ASSIGNMENT | Nothing but a number should be given: how many lines in the listing contain the word "will".

--- START ---

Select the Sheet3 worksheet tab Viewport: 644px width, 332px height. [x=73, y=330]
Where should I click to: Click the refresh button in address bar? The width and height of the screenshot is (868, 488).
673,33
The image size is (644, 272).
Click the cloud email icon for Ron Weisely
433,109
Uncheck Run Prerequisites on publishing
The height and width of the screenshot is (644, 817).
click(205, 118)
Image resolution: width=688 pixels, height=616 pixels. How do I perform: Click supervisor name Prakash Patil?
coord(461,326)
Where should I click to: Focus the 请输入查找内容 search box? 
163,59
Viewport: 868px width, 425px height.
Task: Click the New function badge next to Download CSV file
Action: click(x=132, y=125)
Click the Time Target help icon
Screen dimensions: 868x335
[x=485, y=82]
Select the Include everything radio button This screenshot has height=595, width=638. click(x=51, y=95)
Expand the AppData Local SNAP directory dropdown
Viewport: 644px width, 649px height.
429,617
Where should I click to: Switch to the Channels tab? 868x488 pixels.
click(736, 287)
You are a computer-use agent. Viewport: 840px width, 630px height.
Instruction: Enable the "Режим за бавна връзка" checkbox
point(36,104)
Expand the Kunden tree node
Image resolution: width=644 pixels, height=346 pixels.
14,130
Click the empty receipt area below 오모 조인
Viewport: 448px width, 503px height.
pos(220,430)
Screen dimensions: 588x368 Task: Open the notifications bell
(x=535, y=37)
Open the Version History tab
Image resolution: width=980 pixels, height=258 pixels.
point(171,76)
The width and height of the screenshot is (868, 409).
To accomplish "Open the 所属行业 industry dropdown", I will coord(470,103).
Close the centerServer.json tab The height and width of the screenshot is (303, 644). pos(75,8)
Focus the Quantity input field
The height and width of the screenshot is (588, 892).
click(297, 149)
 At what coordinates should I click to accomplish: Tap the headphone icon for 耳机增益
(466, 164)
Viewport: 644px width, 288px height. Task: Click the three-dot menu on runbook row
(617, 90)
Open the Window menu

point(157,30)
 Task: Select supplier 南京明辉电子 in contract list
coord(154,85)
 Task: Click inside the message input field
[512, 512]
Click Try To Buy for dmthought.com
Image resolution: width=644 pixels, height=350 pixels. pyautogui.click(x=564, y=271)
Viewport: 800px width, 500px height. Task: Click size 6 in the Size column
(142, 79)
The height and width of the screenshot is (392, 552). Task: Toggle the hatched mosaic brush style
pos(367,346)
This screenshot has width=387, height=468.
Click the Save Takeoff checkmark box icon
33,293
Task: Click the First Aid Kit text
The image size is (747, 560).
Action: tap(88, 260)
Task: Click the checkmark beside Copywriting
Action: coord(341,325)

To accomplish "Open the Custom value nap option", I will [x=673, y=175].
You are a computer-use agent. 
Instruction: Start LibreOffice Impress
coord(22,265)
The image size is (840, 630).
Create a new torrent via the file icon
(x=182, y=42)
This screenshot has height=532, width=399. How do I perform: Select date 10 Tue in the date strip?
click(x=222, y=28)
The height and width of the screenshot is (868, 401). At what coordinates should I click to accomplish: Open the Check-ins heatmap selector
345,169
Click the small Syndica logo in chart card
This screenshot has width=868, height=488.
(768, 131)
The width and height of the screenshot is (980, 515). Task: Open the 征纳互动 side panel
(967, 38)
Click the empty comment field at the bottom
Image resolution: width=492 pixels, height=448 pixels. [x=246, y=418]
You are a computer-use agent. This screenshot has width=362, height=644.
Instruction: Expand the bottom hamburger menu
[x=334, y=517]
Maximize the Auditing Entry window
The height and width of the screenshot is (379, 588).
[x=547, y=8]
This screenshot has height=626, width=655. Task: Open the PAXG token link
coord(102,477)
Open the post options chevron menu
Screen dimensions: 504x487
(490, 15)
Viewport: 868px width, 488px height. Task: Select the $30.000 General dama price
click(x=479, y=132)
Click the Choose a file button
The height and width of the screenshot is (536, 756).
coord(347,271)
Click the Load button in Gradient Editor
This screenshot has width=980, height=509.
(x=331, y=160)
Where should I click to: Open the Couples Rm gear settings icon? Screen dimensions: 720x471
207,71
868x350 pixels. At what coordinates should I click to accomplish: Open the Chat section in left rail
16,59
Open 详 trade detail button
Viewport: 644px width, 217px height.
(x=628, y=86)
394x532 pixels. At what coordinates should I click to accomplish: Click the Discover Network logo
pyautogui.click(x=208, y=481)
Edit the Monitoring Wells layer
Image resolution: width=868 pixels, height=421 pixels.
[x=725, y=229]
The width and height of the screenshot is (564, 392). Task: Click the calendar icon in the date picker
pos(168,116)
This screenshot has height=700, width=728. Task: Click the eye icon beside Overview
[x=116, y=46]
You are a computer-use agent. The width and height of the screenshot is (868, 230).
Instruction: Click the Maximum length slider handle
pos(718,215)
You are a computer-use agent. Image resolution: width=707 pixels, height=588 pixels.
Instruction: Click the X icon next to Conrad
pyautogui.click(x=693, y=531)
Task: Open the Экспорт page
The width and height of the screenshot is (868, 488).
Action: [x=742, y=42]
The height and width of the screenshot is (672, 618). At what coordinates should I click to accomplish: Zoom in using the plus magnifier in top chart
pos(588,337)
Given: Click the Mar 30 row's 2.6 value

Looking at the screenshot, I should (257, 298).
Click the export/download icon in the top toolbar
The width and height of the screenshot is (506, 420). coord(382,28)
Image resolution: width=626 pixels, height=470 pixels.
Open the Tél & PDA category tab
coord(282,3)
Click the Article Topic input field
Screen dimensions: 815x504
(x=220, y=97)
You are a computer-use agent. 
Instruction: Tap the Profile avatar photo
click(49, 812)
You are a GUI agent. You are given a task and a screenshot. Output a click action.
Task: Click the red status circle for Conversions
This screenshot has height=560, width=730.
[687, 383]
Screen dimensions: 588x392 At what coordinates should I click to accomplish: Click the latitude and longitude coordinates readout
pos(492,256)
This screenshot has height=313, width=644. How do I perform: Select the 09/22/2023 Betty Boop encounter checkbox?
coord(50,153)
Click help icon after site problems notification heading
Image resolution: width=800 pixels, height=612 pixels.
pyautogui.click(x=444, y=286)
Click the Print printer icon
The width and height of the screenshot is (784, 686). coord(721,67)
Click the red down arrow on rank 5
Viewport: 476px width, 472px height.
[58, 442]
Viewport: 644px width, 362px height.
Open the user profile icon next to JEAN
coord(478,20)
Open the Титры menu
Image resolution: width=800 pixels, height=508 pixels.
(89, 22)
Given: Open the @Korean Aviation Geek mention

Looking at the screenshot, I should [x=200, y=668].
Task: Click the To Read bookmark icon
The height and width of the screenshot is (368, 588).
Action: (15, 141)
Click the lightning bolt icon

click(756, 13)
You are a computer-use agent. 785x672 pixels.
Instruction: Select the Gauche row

--- END ---

ANSWER TO THIS EXERCISE | 2